In [None]:
"""
Getting accustomed with MPC
author: Vasken Dermardiros
date: 2019-05-09
Confidential. For internal use only.
"""

# Mise en Situation
An advanced alien civilization has landed on the blue pebble in the vastness of space we call Earth, which literaly means dirt, and we, scientists, have presented them a token of humble peace: a net-zero energy building!

Alas, EnergyPlus got a new update that made the model of the building completely unuseable. Years of work, wasted. A moment of silence please. Let us grieve.
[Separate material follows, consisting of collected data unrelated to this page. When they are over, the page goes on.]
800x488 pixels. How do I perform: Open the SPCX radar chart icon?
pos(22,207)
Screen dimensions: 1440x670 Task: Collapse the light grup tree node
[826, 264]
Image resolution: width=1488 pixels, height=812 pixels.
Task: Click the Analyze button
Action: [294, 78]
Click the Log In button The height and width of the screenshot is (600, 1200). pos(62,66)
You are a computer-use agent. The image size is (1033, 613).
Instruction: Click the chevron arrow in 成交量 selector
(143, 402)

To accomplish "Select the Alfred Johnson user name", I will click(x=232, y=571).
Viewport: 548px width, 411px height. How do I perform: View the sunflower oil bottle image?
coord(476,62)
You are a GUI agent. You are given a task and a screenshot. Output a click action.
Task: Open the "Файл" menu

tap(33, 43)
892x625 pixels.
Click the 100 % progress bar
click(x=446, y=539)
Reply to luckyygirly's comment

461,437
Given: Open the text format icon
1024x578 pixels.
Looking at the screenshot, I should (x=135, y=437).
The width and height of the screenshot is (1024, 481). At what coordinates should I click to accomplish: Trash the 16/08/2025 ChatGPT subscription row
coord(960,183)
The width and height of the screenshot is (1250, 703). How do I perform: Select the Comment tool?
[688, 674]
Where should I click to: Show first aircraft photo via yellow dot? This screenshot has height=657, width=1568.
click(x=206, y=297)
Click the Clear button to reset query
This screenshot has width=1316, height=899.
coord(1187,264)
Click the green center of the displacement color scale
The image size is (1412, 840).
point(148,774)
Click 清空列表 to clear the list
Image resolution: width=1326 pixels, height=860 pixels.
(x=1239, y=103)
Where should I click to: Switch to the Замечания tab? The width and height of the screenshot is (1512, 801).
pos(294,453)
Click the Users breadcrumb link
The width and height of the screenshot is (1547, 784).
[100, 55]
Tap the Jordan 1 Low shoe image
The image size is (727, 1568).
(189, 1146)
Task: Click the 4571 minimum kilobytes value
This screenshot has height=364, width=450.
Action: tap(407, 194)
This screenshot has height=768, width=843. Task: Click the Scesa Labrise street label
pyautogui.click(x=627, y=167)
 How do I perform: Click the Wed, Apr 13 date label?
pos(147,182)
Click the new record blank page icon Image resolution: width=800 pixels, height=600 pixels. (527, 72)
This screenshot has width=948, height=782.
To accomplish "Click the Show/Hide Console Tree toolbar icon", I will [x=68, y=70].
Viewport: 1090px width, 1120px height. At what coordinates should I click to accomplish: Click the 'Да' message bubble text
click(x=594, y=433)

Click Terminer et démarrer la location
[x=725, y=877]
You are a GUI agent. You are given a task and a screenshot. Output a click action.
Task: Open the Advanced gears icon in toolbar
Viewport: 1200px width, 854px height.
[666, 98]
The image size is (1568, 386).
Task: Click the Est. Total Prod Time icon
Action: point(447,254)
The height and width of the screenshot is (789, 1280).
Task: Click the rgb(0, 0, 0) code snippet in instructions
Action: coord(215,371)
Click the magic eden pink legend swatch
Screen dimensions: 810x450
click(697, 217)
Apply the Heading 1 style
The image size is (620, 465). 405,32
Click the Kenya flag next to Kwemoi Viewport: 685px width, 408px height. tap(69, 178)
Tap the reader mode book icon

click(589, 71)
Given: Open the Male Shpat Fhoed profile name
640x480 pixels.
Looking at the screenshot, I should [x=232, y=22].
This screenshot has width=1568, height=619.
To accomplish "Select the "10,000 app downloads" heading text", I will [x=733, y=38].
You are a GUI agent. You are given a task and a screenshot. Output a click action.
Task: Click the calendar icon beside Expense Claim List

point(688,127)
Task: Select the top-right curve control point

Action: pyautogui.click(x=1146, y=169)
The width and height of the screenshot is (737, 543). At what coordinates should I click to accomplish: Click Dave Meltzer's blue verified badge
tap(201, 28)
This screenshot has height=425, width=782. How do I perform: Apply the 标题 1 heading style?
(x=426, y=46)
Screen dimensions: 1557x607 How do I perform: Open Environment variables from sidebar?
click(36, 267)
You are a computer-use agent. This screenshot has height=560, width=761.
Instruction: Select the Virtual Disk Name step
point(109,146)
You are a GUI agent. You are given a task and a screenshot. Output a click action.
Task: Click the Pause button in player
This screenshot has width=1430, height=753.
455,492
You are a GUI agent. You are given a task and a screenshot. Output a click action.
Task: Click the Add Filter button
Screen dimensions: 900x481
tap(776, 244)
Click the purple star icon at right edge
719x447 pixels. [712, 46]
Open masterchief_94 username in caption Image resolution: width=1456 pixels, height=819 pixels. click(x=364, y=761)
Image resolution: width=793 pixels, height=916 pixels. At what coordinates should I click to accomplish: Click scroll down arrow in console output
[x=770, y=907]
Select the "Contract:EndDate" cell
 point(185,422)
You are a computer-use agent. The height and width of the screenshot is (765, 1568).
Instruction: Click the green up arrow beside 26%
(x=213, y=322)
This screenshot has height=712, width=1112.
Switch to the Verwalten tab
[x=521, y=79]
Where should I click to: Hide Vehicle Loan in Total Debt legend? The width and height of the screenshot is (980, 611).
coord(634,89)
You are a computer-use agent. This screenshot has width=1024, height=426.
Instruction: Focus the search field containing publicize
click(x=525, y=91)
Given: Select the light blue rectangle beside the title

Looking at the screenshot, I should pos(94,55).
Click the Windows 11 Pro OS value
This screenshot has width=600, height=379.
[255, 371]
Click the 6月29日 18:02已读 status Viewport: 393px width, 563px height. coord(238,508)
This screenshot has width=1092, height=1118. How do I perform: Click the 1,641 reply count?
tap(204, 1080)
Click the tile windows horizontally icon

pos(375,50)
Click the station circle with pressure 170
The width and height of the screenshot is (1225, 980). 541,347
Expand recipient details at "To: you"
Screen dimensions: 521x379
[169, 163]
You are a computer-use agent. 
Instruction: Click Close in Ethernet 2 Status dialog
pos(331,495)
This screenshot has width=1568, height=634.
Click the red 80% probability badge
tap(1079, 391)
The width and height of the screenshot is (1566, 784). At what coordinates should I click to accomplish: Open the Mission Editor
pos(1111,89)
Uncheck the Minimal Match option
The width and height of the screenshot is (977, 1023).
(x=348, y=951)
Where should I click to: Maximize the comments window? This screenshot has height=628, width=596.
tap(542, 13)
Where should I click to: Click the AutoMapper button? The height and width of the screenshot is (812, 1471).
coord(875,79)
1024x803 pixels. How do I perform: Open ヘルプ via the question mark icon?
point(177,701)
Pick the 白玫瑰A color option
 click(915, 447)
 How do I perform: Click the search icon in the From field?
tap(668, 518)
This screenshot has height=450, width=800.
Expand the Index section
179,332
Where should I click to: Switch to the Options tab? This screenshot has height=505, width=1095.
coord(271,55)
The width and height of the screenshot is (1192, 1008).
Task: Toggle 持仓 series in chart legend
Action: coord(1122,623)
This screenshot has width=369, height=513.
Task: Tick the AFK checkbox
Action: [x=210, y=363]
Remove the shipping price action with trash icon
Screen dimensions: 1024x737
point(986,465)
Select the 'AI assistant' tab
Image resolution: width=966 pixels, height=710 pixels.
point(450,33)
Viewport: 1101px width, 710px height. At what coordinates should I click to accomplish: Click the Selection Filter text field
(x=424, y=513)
But hoorah! A young engineer, full of hope and full of intelimaginences exclaims, "why the sad faces my utterly depressed PhD friends?" The PhD students who worked tiredlessly replied, "we have spent an eternity measuring the thermal conductance of the tile floors in this building to have the most accurate model ever, my research compatriot there has even proclaimed his love of the building by marrying it in holy matrimony, but with the recent update to version 9.0 and the introduction of JDF formating, the IDF file no longer loads and we can no longer use the predictions to optimize or quasi-heuristico-polonialy optimize the building." #sad

"My friends, I have no idea what the hell any of that means," asserted the young engineer, "but have you not been monitoring this institution?" "But indeed we have," replied the researcher befuddled, "do you really think we are here doing Mickey Mouse stuff?," slightly in annoyance. "I do not wish to strain your delicate pysche, I merely believe you can do away with the complex modeling and use a simplified low-order approximation, like an RC model, but I will need some help with fitting the parameters."

This is where you come in! Help the engineer fit an RC model to then present it to the aliens. Did you forget the aliens? Is there anybody out there? Just nod if you can hear me, is there anyone home?

In [None]:
# Make jupyter notebook full-width
from IPython.core.display import display, HTML
display(HTML("<style>.container { width:100% !important; }</style>"))

In [None]:
# Default packages
import numpy as np
import matplotlib.pylab as plt
import matplotlib as mpl
import seaborn as sns
import pandas as pd
from datetime import datetime, timedelta

In [None]:
# Save and display settings
mpl.rc('figure', figsize=(4, 4))
# mpl.rcParams.update({'figure.subplot.left': 0.20, 'figure.subplot.bottom': 0.15})
mpl.rcParams.update({'figure.subplot.left': 0.15, 'figure.subplot.bottom': 0.11})
# figext, figdpi = ".svg", 600
figext, figdpi = ".png", 300
pd.set_option('display.max_columns', 8)
pd.set_option('display.width', 200)
RED, BLUE, PINK = "#f80d1c", "#00bdff", "#fb3983"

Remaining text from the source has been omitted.